> _TASK REQUIREMENTS_:
Give again only the lines from the line that holds "Select the L3 · Hành vi card label" to the end of the data, inclusive, omitting all pictures.

--------------------------------

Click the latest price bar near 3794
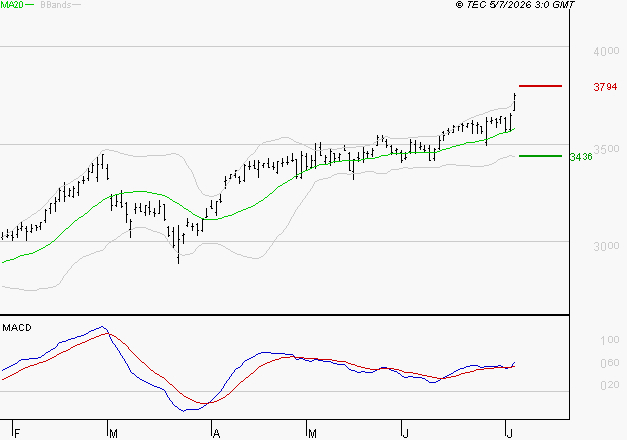The image size is (627, 440). point(515,102)
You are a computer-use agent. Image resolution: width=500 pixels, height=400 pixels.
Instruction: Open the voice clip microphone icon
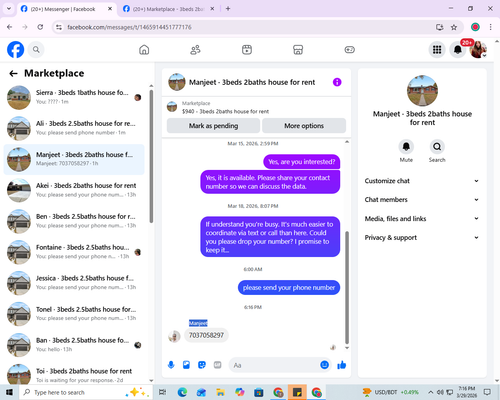tap(171, 365)
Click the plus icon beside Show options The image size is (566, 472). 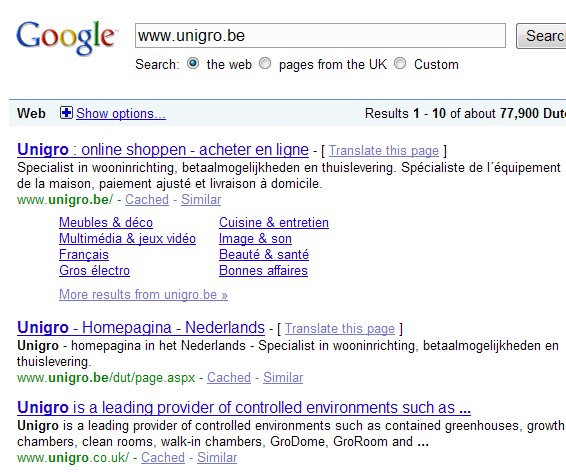point(66,113)
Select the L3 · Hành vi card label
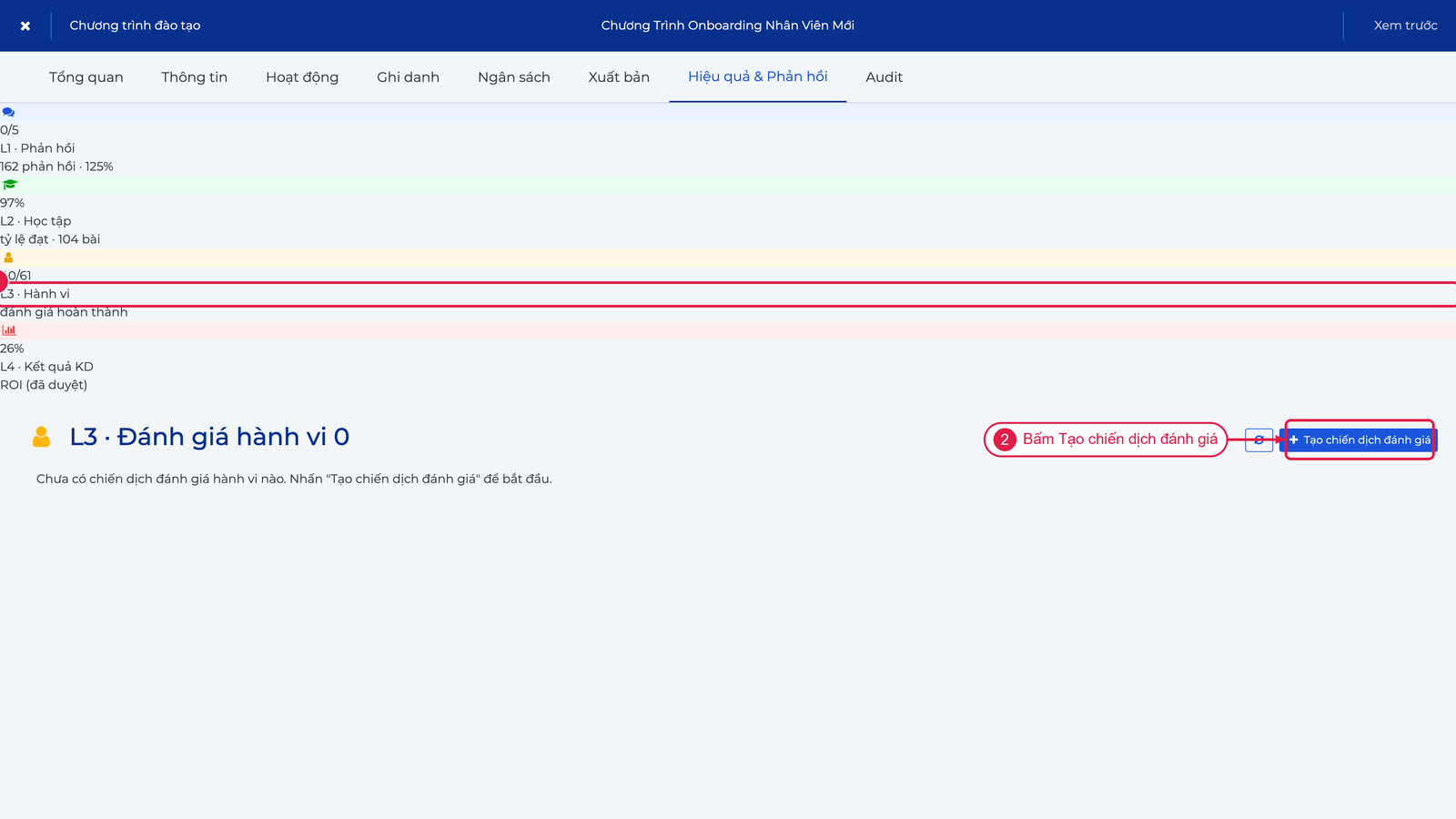The width and height of the screenshot is (1456, 819). [x=35, y=294]
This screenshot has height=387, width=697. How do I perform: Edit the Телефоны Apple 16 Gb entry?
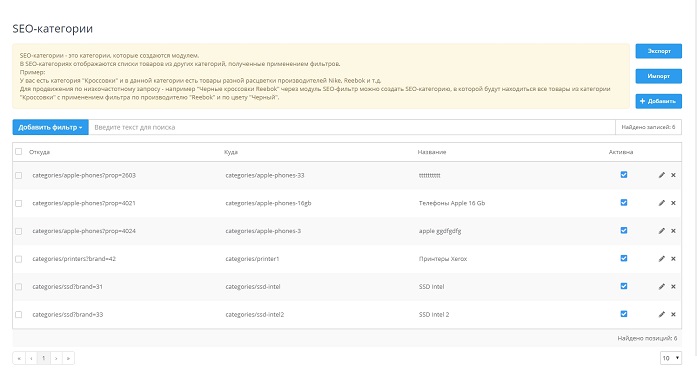click(x=661, y=203)
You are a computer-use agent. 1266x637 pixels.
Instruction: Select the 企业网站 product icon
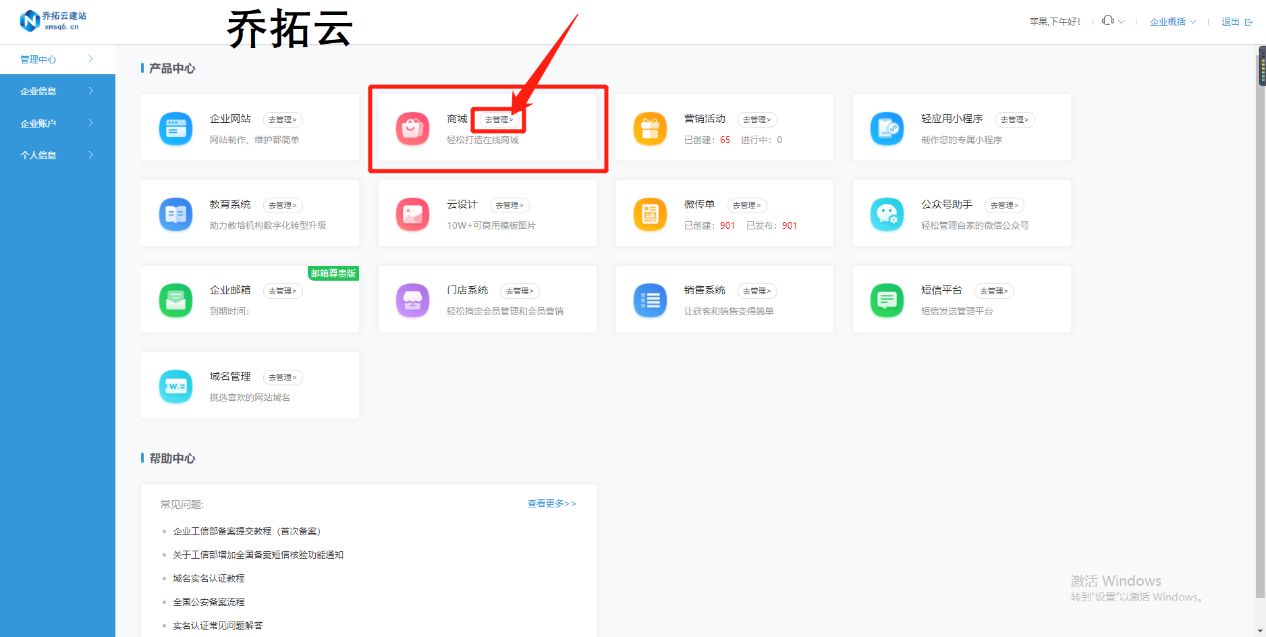coord(175,127)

--------------------------------

> _TASK RESULT_:
Select the L3 · Hành vi card label
The width and height of the screenshot is (1456, 819). [x=35, y=294]
This screenshot has height=387, width=697. How do I perform: Edit the Телефоны Apple 16 Gb entry?
click(x=661, y=203)
You are a computer-use agent. 1266x637 pixels.
Instruction: Select the 企业网站 product icon
coord(175,127)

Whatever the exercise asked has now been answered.